Tuesday, August 27, 2013

My Distaste For The Mid-To-Late-90s Output of DiC Entertainment

Unfortunately, I kinda stuck my foot in my mouth a couple of months ago about the really, really, really popular anime Sailor Moon.  I made some statements that I more than likely should not have, and for that I am terribly sorry.

However, I want to use this platform to clarify just why I made such uncouth off-the-cuff remarks, and why I admittedly hate Sailor Moon... at least the butcher job that happened to it in America, and why I will no longer watch dubbed anime.

First, I have to explain why I hate DiC Entertainment in the mid-1990s with an explanation of epic proportions:

Before the time of Sailor Moon's total hackjob, DIC was known for actual halfway entertaining cartoons!  They did a fabulous job adapting the Ludwig Bemelmens Madeline children's books (a staple of my childhood I am proud to say) for TV, specifically HBO.  (This was long before they decided to screw up that goodwill totally and turn it into a full-fledged series about the time they fell out of favor with me, BTW).

They put out Inspector Gadget (still one of the most catchy theme songs from my childhood), and they made the Mario cartoons (rather decently if I dare say so myself).

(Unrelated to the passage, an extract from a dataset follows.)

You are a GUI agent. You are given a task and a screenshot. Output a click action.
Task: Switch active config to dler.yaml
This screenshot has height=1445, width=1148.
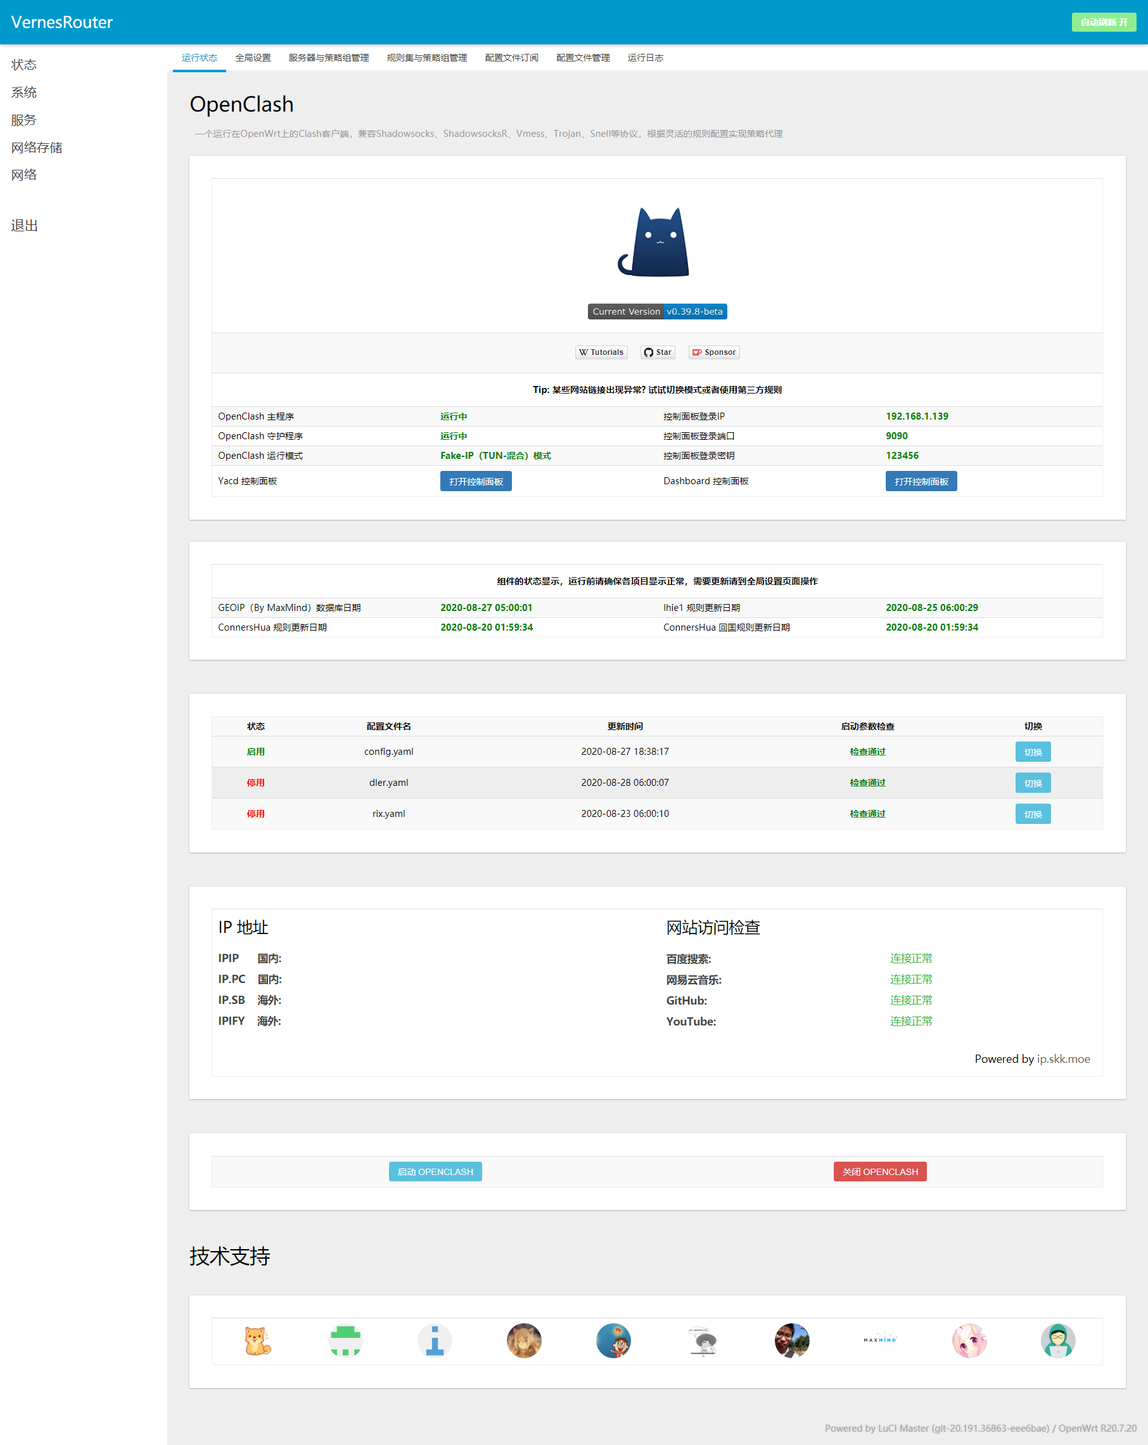[1032, 783]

So, where did all this start to go epically, horribly wrong?  Before I detail just how quickly they fell out of favor with me as a company, I need to speak about the director Tex Avery.  He is quite possibly one of the best animation directors who ever walked this earth.  He is on a whole higher level than Chuck Jones, Bob Clampett, Friz Freleng, and many others.  So, cut to the late 1990s.  I'm watching a Saturday morning cartoon called The Wacky World of Tex Avery (gag, even writing THAT title is making me want to retch violently) and I was telling some friends and they were going, "you mean The Tex Avery Show [a show on Cartoon Network at that time... prior to them going totally off the deep end and refusing to show actual CARTOONS on Cartoon Network, much less classic cartoons like they did in those days]?"

So, I took this friend's advice, and watched The Tex Avery Show, and my mind was BLOWN.  So much so that DiC very quickly fell out of favor with me because they pretty much sullied the legacy of the greatest animation director who ever lived with a show that not only didn't pay proper tribute to the man's legacy, but did it so unbelievably distastefully that they couldn't even get away from there without making distasteful fart jokes.

So, after all of this malarkey, I finally got to see this show called "Sailor Moon" on Toonami because my father had just gotten DirecTV or something like this.  Anyway, Sailor Moon was... to put it mildly... not my particular cup of tea.  The main character was totally screechy, her friends didn't seem particularly bright either, and the guy was interesting, but not interesting enough.  I had no idea DiC was behind this hackjob until the very end of the episode, and DiC had fallen so far out of favor with me at this point that I finally couldn't take Sailor Moon anymore.

This led to what initially got me in deep trouble and frankly, I may very well have been wrong about my initial extreme distaste for it.  However, if I do see any episodes of Sailor Moon, I am not getting bootlegs (was already burned by that with Muppet Babies...), nor am I getting extremely expensive DVD boxsets that are either imports or extremely out of print.  I will also not be supporting DiC's horrific hackjob of Sailor Moon, nor will I ever watch dubbed anime ever again.

I know, I know, dubbing anime is a big-money job for many Hollywood voice actors and actresses, but the problems involved with getting people who have NO idea what the anime is that they're watching come up when you watch an anime like Sengoku Basara.  I was lucky enough to be able to see a fansubbed version of the first two or three episodes of Sengoku Basara at an anime club at the time because I went to their meetings.  I got the first episode off iTunes and at the exact time I expected to hear "Put yer guns on!", I heard "Let's gun it!"... which made me absolutely incensed.  Incensed enough to make absurdly sure that I *never* watched or bought any anime without a language option for Japanese with English subtitles ever again.  So, there is hope for this budding otaku yet.